Note 14 – Acquisition

On March 20, 2023, we acquired the outstanding shares of Trax USA Corp. (“Trax”) for a purchase price of $120.0 million plus contingent consideration of up to $20.0 million based on Trax’s adjusted revenue in calendar years 2023 and 2024.  Trax is a leading provider of aircraft maintenance, repair, and overhaul (“MRO”) and fleet management software supporting a broad spectrum of maintenance activities for a diverse global customer base of airlines and MROs.

The purchase price was paid at closing except for $12.0 million which was placed on deposit with an escrow agent to secure potential indemnification obligations and fund post-closing adjustments for working capital and indebtedness.  The post-closing adjustments for working capital and indebtedness were finalized in the three-month period ended November 30, 2023 resulting in a purchase price reduction of $1.8 million.

The contingent consideration is based on an adjusted revenue target and requires certain of the former owners’ continued employment through December 31, 2024, and is treated as compensation expense within Selling, general and administrative expenses.  The adjusted revenue target is based on revenue recognized under U.S. GAAP adjusted for certain events related to deferred revenue, customer commitments, and other adjustments.  We recognized compensation expense of $1.4 million and $2.8 million in the three- and six-month periods ended November 30, 2023, respectively.

We accounted for the acquisition using the acquisition method and included the results of Trax’s operations in our consolidated financial statements from the effective date of the acquisition. Trax’s results are reported within our Integrated Solutions segment. The acquisition was funded using a combination of proceeds from our Revolving Credit Facility and cash on hand. Transaction costs associated with the acquisition of $5.1 million were expensed as incurred.

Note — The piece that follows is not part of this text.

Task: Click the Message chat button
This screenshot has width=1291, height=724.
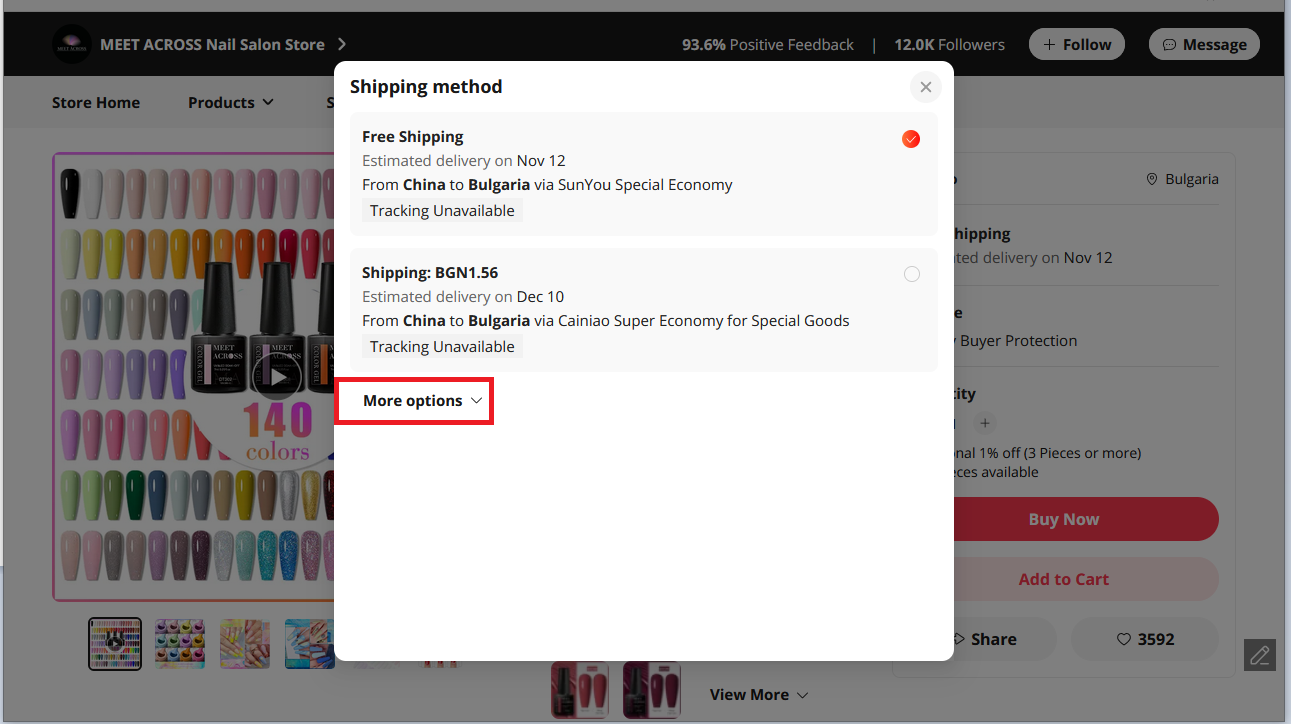Action: [1203, 44]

The amounts recorded for certain assets and liabilities are preliminary in nature and are subject to adjustment as additional information is obtained about their acquisition date fair values. The allocation of the purchase price is preliminary and will potentially change in future periods as fair value estimates of the assets acquired and liabilities assumed are finalized, including those related to working capital and income taxes. The final determination of the fair values will be completed within the one-year measurement period. The preliminary fair value of assets acquired and liabilities assumed is as follows:

Accounts receivable

    

$

8.8

Other assets

 

5.7

Intangible assets

 

61.7

Deferred revenue

 

(4.1)

Deferred tax liabilities

 

(15.8)

Other liabilities

 

(3.1)

Net assets acquired

 

53.2

Goodwill

 

60.3

Purchase price, net of cash acquired

$

113.5

Acquired amortizable intangible assets include customer relationships of $33.6 million and developed technology of $22.0 million which are being amortized over 12 years and 20 years, respectively. Intangible assets also include tradenames of $6.1 million which are indefinite-lived. The goodwill associated with the Trax acquisition is not deductible for tax purposes and is primarily attributable to the benefits we expect to derive from expected synergies including complimentary products and services, cross-selling opportunities and intangible assets that do not qualify for separate recognition, such as their assembled workforce.